__Aim__: Reproduce verbatim the lines running from the line containing "At what coordinates should I click to accomplish: Open" through the line containing "[x=61, y=697]", with both of those lines included.

__Given records__:
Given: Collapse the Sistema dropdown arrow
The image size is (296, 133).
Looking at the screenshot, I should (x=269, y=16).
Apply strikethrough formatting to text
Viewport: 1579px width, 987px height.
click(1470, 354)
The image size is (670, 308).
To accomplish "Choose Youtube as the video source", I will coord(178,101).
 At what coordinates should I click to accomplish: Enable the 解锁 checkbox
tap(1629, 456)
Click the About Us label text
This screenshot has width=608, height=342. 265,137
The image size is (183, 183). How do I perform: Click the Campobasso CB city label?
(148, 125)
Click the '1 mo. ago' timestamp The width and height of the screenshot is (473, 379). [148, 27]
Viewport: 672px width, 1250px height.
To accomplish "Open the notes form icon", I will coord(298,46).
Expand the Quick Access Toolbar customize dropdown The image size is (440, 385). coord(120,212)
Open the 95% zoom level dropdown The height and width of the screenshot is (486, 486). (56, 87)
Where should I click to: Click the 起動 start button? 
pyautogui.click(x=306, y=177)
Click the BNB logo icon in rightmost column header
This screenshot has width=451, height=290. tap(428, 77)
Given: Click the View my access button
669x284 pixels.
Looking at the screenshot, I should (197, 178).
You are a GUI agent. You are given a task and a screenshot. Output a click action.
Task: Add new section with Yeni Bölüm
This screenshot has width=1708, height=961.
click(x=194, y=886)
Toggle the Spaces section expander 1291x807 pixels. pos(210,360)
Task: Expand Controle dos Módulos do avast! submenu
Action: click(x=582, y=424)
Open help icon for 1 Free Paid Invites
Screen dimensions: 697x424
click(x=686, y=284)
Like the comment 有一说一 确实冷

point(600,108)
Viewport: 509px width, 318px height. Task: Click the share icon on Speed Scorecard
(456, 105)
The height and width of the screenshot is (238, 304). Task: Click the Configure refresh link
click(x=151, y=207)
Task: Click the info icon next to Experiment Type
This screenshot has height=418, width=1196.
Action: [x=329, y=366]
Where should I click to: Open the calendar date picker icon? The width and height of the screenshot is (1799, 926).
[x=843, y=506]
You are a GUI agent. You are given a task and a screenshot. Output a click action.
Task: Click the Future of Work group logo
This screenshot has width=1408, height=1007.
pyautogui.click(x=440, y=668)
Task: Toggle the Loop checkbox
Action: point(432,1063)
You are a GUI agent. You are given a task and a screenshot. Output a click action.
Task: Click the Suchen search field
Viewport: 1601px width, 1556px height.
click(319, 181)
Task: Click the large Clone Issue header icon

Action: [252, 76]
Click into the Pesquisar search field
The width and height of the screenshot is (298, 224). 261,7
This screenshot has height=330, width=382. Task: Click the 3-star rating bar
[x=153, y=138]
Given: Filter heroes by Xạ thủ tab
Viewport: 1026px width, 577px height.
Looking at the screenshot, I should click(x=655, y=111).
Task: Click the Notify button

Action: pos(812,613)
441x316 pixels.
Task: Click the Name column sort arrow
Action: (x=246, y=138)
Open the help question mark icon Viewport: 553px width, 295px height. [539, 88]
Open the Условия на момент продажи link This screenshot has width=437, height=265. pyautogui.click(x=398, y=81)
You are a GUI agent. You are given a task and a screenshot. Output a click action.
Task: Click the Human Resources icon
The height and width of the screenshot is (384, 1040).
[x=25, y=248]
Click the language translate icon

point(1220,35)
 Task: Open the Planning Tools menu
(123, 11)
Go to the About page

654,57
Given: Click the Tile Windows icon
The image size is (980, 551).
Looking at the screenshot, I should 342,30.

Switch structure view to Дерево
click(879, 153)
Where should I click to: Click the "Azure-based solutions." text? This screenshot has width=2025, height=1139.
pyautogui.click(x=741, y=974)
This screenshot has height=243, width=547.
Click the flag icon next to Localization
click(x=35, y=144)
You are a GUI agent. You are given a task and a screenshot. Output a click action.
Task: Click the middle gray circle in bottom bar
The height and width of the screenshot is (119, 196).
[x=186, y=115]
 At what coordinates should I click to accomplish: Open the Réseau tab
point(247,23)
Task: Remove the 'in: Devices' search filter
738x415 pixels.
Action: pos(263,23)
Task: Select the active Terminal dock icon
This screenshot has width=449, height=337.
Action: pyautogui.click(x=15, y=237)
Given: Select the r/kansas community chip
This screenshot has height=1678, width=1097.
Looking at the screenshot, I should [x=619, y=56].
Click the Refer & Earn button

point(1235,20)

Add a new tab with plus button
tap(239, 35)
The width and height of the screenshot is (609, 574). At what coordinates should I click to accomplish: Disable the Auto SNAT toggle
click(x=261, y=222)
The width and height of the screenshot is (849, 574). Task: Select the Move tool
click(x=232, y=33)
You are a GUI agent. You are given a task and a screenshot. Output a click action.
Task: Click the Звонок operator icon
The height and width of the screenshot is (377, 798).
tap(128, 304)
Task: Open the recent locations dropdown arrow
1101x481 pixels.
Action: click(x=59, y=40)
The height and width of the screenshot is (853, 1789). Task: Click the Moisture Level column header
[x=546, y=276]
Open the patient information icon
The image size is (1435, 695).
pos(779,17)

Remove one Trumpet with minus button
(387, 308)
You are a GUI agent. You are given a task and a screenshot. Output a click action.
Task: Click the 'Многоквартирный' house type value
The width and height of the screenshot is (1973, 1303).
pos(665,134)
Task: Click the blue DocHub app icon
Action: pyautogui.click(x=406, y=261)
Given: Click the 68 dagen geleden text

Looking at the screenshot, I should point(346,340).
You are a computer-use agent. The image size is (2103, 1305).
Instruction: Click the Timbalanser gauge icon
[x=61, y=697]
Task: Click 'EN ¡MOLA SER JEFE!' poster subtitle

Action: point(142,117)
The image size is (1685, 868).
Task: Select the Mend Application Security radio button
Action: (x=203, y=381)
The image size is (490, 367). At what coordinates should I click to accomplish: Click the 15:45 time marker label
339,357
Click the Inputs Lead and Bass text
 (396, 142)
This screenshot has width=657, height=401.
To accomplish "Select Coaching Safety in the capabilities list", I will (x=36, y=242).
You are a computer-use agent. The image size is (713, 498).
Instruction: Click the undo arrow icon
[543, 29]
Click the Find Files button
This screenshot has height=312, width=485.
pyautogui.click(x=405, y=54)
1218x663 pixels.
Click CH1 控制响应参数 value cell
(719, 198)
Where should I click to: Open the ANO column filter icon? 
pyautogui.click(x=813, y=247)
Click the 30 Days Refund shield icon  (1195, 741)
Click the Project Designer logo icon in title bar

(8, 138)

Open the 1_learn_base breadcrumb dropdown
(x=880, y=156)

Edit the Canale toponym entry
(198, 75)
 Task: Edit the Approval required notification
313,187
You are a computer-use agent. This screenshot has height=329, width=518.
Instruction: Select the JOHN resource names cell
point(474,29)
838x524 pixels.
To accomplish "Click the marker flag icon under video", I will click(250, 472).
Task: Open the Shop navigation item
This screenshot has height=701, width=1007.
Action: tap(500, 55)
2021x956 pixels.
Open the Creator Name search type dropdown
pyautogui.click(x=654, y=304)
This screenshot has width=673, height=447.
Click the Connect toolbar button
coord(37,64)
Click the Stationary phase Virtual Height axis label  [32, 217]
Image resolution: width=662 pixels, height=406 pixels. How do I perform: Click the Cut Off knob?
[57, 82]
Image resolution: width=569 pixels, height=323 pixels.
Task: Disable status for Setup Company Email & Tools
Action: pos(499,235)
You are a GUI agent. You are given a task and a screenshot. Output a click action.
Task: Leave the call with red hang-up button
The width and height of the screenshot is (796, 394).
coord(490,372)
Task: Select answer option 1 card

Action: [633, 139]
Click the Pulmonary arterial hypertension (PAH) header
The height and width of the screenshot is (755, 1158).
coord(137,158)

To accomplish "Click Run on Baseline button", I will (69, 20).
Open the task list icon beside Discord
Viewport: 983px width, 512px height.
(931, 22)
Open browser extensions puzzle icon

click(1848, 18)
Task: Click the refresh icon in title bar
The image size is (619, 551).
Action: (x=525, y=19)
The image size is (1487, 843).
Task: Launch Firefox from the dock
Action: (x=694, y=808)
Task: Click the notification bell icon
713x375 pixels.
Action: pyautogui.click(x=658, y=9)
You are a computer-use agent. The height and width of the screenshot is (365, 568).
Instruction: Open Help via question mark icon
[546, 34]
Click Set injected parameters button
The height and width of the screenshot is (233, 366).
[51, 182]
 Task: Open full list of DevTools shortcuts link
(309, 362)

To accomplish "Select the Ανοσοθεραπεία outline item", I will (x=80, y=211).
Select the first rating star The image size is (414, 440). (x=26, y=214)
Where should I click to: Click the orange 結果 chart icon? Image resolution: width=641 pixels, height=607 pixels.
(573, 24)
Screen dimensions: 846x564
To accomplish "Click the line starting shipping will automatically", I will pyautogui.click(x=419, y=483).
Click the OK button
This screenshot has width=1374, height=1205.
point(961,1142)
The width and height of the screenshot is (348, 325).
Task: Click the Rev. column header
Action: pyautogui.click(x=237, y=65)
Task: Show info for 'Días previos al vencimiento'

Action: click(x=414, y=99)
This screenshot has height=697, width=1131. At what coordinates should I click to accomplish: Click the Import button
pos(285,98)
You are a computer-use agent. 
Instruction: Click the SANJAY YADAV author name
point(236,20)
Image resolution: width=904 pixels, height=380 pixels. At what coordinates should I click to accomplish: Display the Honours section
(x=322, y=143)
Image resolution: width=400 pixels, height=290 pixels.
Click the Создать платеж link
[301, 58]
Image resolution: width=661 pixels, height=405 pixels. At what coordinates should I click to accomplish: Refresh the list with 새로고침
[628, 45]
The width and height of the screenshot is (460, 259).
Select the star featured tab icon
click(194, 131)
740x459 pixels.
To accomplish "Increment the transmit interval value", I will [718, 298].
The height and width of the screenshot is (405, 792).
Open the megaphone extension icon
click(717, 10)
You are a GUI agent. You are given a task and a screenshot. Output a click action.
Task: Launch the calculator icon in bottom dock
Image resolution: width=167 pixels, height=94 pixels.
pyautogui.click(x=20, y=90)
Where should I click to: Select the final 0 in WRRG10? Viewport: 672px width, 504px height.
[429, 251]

__In response__:
 At what coordinates should I click to accomplish: Open the Réseau tab
point(247,23)
Task: Remove the 'in: Devices' search filter
738x415 pixels.
Action: pos(263,23)
Task: Select the active Terminal dock icon
This screenshot has width=449, height=337.
Action: pyautogui.click(x=15, y=237)
Given: Select the r/kansas community chip
This screenshot has height=1678, width=1097.
Looking at the screenshot, I should [x=619, y=56].
Click the Refer & Earn button

point(1235,20)

Add a new tab with plus button
tap(239, 35)
The width and height of the screenshot is (609, 574). At what coordinates should I click to accomplish: Disable the Auto SNAT toggle
click(x=261, y=222)
The width and height of the screenshot is (849, 574). Task: Select the Move tool
click(x=232, y=33)
You are a GUI agent. You are given a task and a screenshot. Output a click action.
Task: Click the Звонок operator icon
The height and width of the screenshot is (377, 798).
tap(128, 304)
Task: Open the recent locations dropdown arrow
1101x481 pixels.
Action: click(x=59, y=40)
The height and width of the screenshot is (853, 1789). Task: Click the Moisture Level column header
[x=546, y=276]
Open the patient information icon
The image size is (1435, 695).
pos(779,17)

Remove one Trumpet with minus button
(387, 308)
You are a GUI agent. You are given a task and a screenshot. Output a click action.
Task: Click the 'Многоквартирный' house type value
The width and height of the screenshot is (1973, 1303).
pos(665,134)
Task: Click the blue DocHub app icon
Action: pyautogui.click(x=406, y=261)
Given: Click the 68 dagen geleden text

Looking at the screenshot, I should point(346,340).
You are a computer-use agent. The image size is (2103, 1305).
Instruction: Click the Timbalanser gauge icon
[x=61, y=697]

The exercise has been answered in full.